» Exercise instructions:
Could you change "memory input field" to "RAM field" in the records below and write them out again with everything else unchanged, leaving the pictures out?

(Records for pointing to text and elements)

============

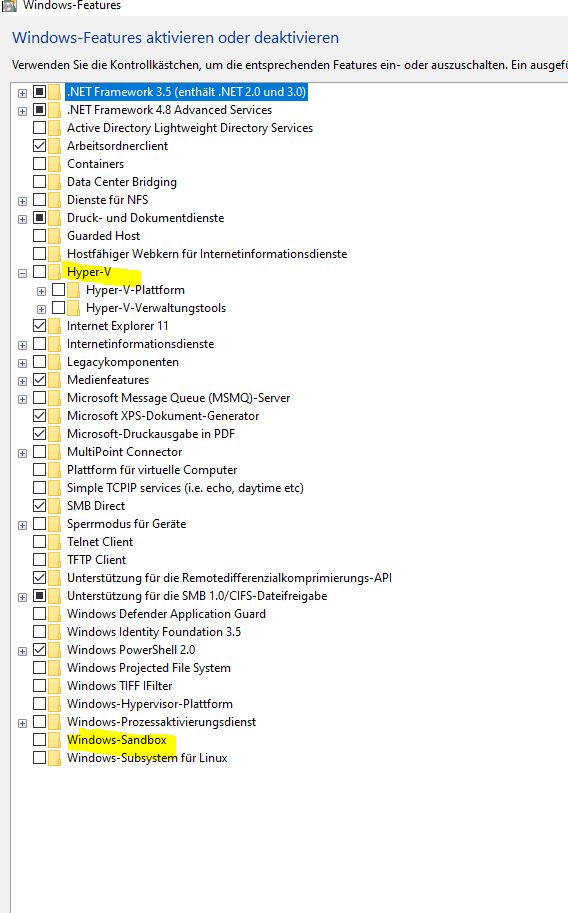This screenshot has width=568, height=913.
Task: Tick the Hyper-V checkbox
Action: point(40,272)
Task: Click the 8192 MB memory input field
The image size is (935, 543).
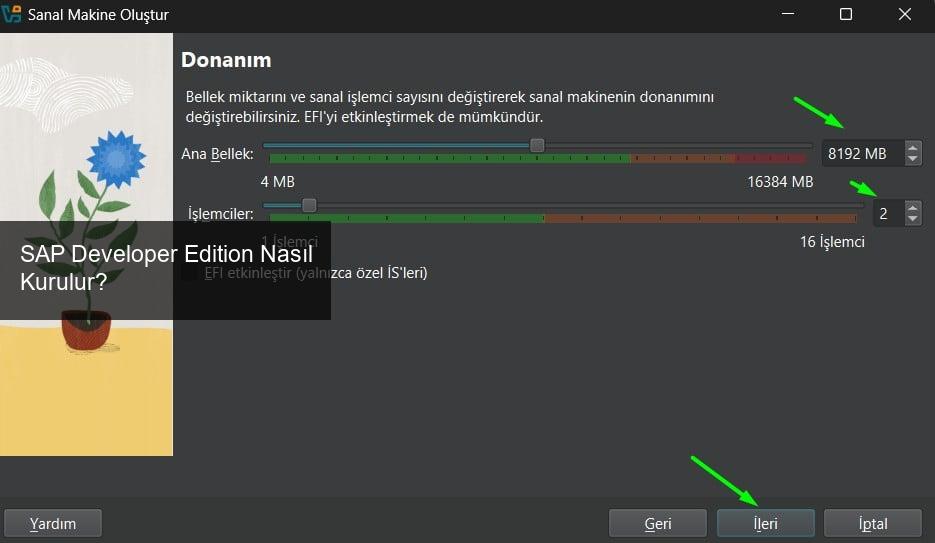Action: [x=860, y=154]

============

» Completed exercise:
This screenshot has width=568, height=913.
Task: Tick the Hyper-V checkbox
Action: point(40,272)
Task: Click the 8192 MB RAM field
The image size is (935, 543).
Action: [x=860, y=154]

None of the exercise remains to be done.